> [SHORT PROBLEM]: Rewrite every line of the records below as a numbered list, skipping blank lines and leaving out the pictures.

※

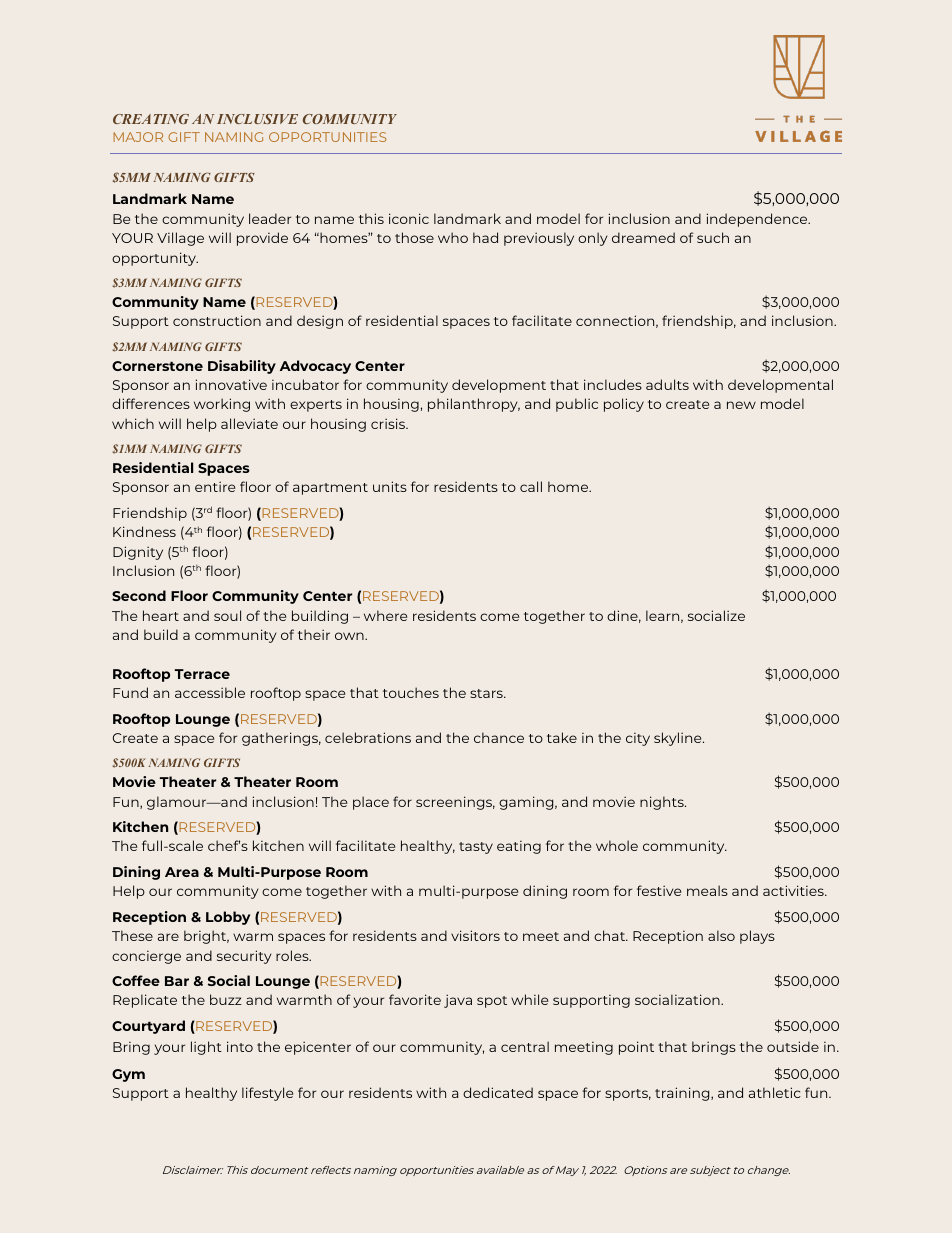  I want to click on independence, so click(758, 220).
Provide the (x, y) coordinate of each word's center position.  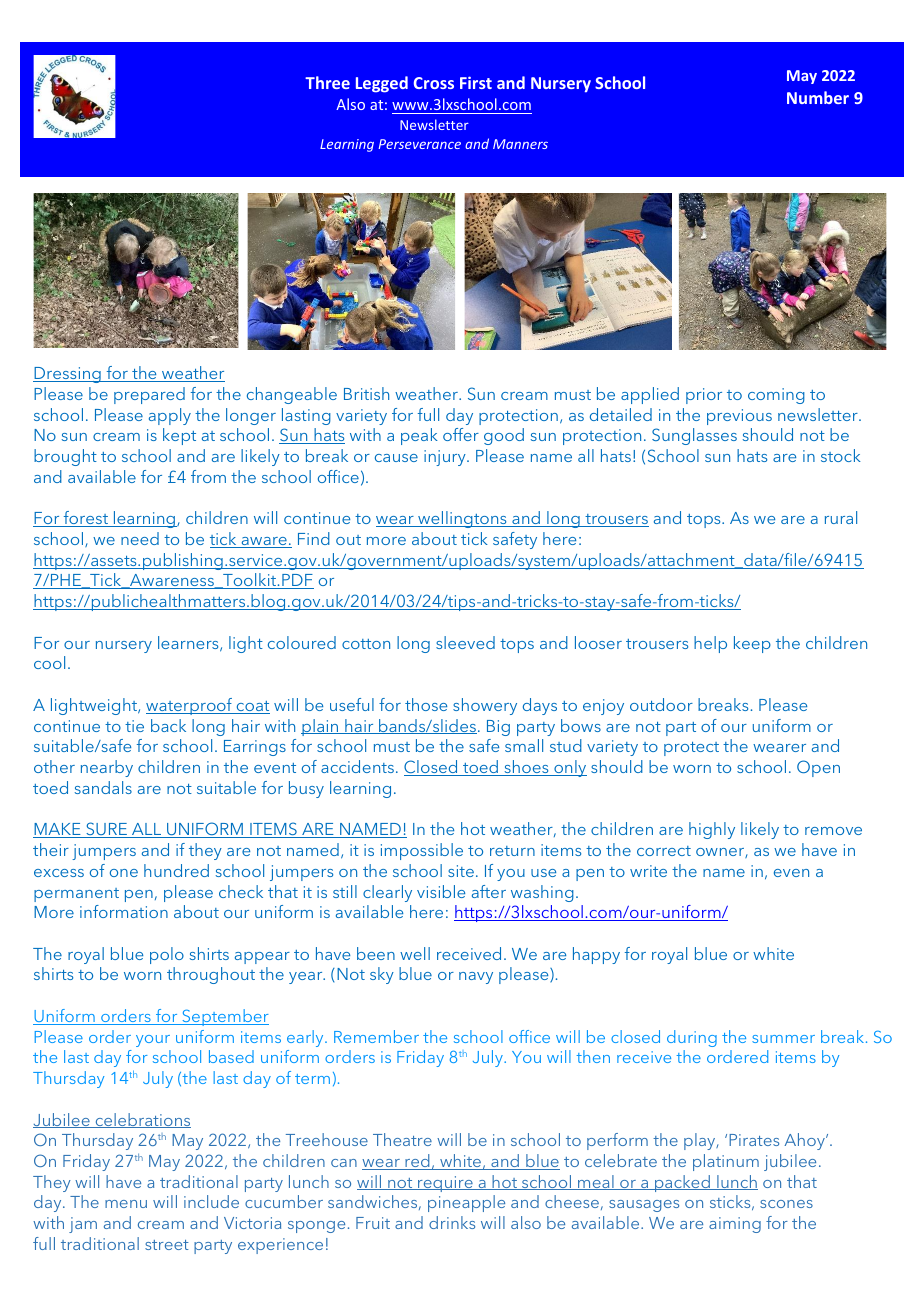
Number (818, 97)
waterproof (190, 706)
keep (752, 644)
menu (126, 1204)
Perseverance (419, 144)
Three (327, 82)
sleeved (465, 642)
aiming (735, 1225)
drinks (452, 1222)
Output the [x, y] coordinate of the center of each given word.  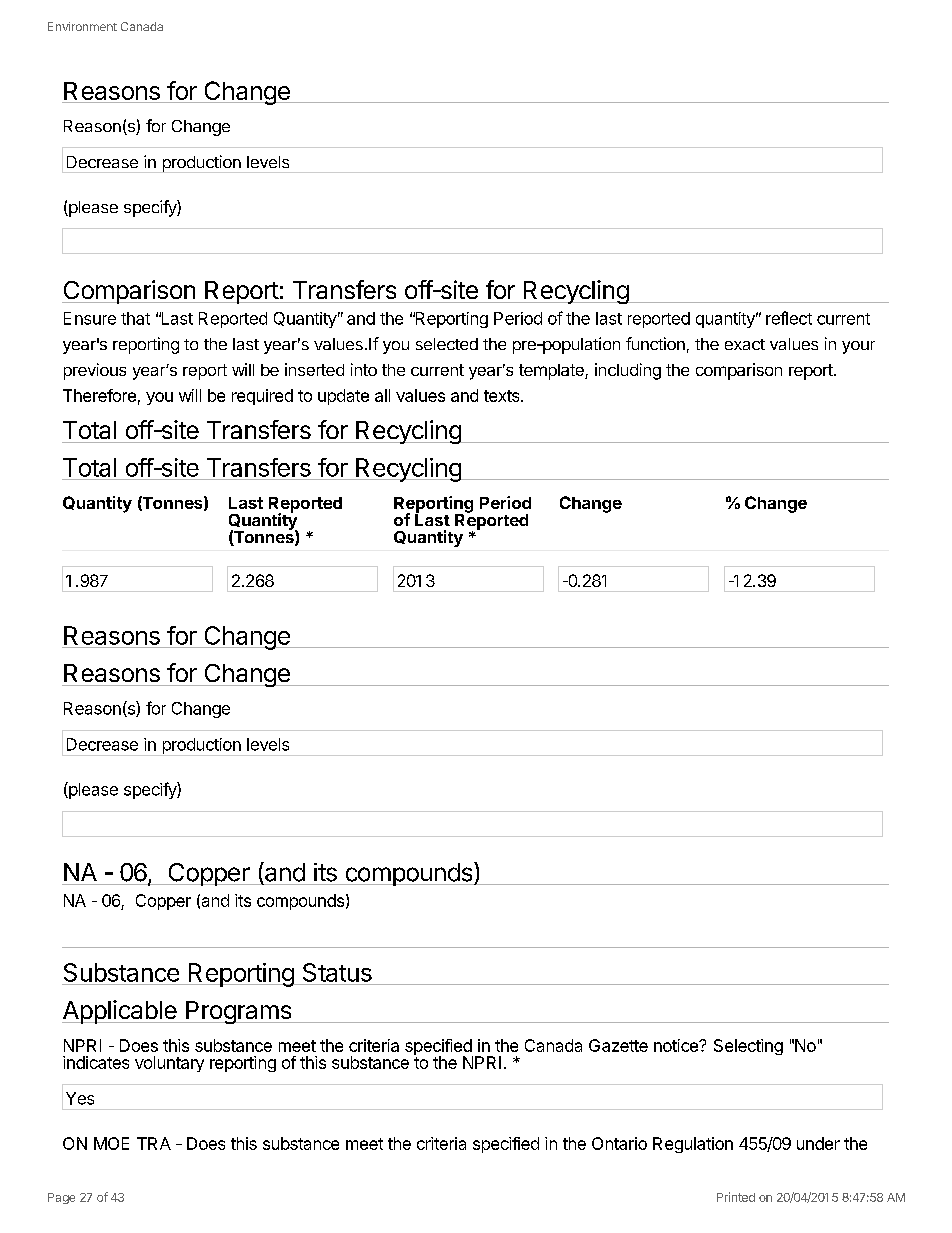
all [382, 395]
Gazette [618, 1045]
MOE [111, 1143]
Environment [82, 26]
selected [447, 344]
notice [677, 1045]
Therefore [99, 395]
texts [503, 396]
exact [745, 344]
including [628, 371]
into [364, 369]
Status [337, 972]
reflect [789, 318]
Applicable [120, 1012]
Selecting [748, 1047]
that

※

> [WRITTEN SOLUTION]:
1.   I want to click on independence, so click(758, 220).
2. Provide the (x, y) coordinate of each word's center position.  
3. Number (818, 97)
4. waterproof (190, 706)
5. keep (752, 644)
6. menu (126, 1204)
7. Perseverance (419, 144)
8. Three (327, 82)
9. sleeved (465, 642)
10. aiming (735, 1225)
11. drinks (452, 1222)
12. Output the [x, y] coordinate of the center of each given word.  
13. all [382, 395]
14. Gazette [618, 1045]
15. MOE [111, 1143]
16. Environment [82, 26]
17. selected [447, 344]
18. notice [677, 1045]
19. Therefore [99, 395]
20. texts [503, 396]
21. exact [745, 344]
22. including [628, 371]
23. into [364, 369]
24. Status [337, 972]
25. reflect [789, 318]
26. Applicable [120, 1012]
27. Selecting [748, 1047]
28. that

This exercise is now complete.